— Your goal —
In the news story about tent encampments in Nova Scotia, how long did it take Tanya Ellsworth to walk to the main road during the storm?

— Reading passage —
= = = =

Nova Scotia

People living in tent encampments hit hard by weekend storm in Nova Scotia

While other residents of Cape Breton hunkered down to ride out the weekend snowstorm, Tanya Ellsworth huddled in a tent with her boyfriend and cat with only candles to help keep the cold winds at bay.

Speaking on CBC Radio’s Information Morning Cape Breton, Ellsworth said she has been living in a tent on an access road in the woods in Sydney since September.

Ellsworth said during the storm she had to go to the store to get food and it took her three hours to walk to the main road.

“I was going to go down to the Ally Centre, actually, but I have no way to get the cat out to the main road,” she said. “I wouldn’t leave her, you know.”

According to Ellsworth, the snow outside her tent was up to her shoulder.

Even if she had wanted to stay in a municipal shelter during the storm it may not have been possible.

Most places in the Cape Breton Regional Municipality normally used for shelters were not accessible because of the heavy snowfall and there were no volunteers to help people, Bruce MacDonald, CBRM’s manager of emergency management, told Information Morning Cape Breton.

= = = =

— Records supplied —
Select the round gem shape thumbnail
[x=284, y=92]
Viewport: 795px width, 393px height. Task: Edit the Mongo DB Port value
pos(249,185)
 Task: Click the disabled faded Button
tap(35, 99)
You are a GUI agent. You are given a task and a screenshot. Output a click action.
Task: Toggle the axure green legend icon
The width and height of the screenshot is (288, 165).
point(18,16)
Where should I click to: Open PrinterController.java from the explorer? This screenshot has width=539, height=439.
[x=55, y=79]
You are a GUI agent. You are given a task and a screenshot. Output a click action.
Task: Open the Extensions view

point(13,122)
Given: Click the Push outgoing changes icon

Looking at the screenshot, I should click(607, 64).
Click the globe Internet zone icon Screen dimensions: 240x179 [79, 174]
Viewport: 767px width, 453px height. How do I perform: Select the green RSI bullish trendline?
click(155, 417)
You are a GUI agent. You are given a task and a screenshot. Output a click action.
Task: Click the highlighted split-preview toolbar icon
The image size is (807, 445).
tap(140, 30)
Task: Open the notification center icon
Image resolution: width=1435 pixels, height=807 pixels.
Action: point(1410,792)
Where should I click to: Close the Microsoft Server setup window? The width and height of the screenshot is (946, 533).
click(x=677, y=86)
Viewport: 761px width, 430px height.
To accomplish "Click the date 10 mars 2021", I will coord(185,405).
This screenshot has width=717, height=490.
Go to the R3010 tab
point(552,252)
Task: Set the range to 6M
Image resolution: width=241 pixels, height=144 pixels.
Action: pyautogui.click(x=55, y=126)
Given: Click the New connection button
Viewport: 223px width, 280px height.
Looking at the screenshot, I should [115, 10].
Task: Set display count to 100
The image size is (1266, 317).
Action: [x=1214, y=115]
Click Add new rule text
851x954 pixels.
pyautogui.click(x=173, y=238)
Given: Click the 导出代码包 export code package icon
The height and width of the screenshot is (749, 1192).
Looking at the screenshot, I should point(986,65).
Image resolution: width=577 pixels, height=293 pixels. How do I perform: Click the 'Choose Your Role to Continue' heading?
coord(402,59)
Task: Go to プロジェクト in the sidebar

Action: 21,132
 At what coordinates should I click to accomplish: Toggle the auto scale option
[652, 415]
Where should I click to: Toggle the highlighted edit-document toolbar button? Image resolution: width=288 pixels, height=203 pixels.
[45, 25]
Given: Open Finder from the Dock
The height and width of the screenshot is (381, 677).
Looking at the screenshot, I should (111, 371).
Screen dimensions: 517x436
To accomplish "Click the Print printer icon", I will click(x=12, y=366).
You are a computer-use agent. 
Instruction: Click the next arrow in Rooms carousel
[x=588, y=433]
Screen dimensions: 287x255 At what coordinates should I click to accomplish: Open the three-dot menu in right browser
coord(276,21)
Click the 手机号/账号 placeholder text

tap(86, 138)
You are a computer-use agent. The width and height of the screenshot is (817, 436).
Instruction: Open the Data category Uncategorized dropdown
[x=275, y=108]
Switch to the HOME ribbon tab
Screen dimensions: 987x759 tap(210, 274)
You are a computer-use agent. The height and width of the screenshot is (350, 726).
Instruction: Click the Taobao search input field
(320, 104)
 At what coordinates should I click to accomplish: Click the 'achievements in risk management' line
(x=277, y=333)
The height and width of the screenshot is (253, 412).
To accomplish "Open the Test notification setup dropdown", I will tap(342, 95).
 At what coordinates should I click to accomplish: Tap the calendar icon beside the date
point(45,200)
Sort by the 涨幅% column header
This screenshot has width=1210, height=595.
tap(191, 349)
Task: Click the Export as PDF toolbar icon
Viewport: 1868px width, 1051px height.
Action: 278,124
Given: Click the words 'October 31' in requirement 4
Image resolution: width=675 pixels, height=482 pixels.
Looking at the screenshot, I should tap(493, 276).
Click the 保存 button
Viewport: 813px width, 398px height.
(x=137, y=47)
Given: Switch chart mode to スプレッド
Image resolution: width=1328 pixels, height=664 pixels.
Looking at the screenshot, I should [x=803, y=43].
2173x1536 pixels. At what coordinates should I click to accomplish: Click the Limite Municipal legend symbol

= = = =

— Answer to this problem —
Three hours.